═══ RECORDS SHOWN ═══

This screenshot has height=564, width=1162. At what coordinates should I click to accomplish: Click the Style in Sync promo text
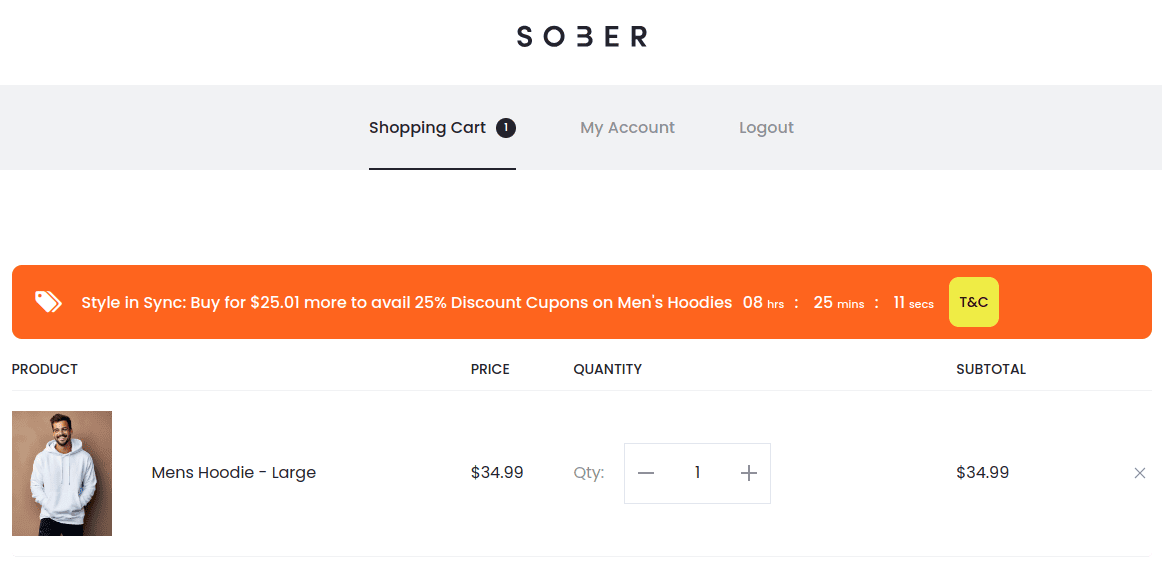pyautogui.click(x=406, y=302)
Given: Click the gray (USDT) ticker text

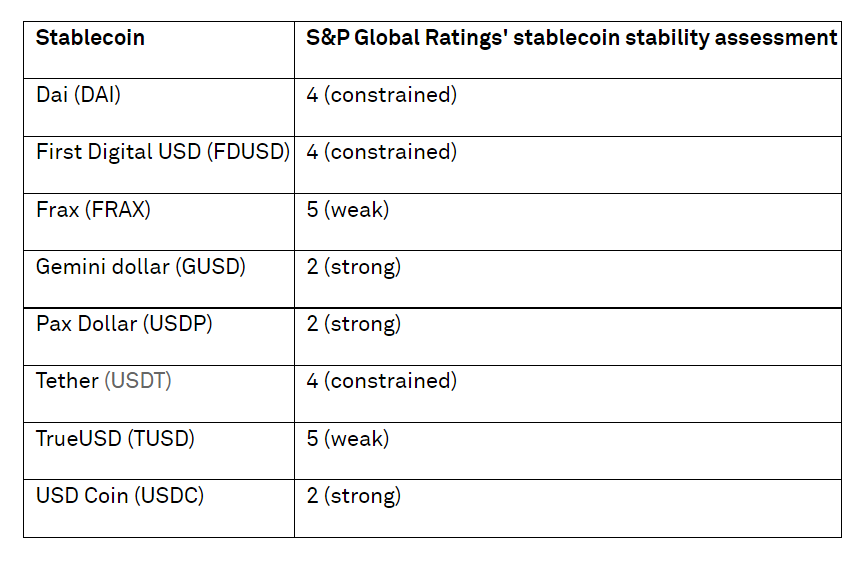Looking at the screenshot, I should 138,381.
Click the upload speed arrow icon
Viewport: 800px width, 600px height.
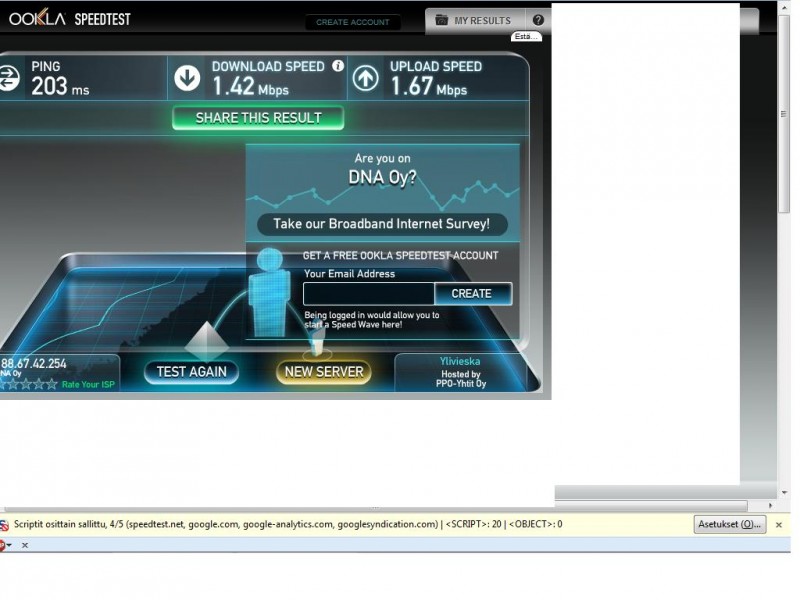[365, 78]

═══

■ WORK ITEM: Nothing but the lines from the one containing "Given: Click the gray (USDT) ticker text" through the final line of the records, both included and copied exactly, should appear in the answer; pictures stay out.

■ RESPONSE TO THIS TASK:
Given: Click the gray (USDT) ticker text

Looking at the screenshot, I should 138,381.
Click the upload speed arrow icon
Viewport: 800px width, 600px height.
[365, 78]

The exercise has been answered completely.